Required action> The lines to copy are those in the records below that hold the word "computer".

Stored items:
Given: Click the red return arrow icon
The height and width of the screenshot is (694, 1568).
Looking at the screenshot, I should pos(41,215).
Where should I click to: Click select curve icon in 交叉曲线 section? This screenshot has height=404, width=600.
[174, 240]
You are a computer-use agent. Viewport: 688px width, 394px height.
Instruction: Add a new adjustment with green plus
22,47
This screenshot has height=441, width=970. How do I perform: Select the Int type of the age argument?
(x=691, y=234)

...

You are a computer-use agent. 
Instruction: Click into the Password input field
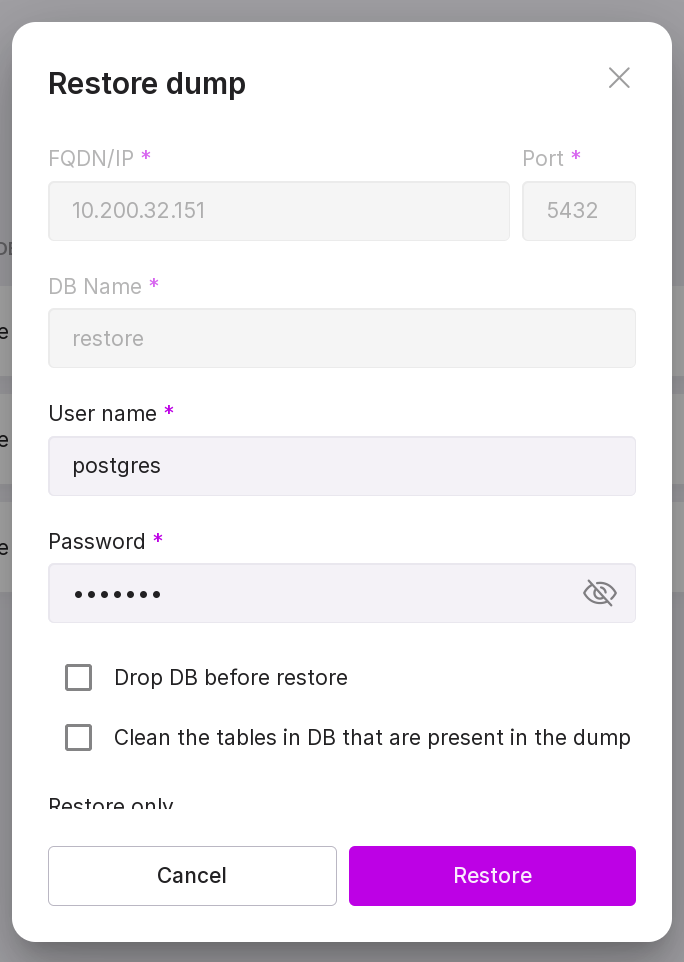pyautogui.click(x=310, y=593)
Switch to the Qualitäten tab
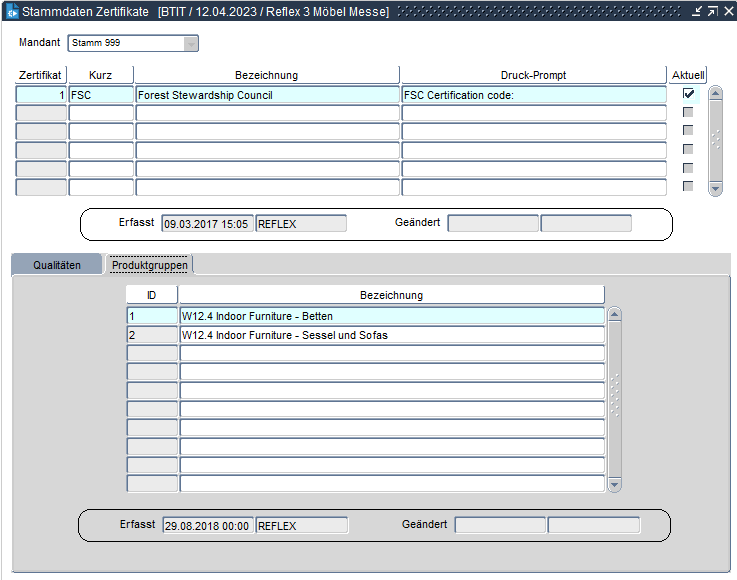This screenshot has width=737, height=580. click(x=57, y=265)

Answer section>
You are a computer-use agent. Viewport: 688px width, 394px height.
You are a computer-use agent. 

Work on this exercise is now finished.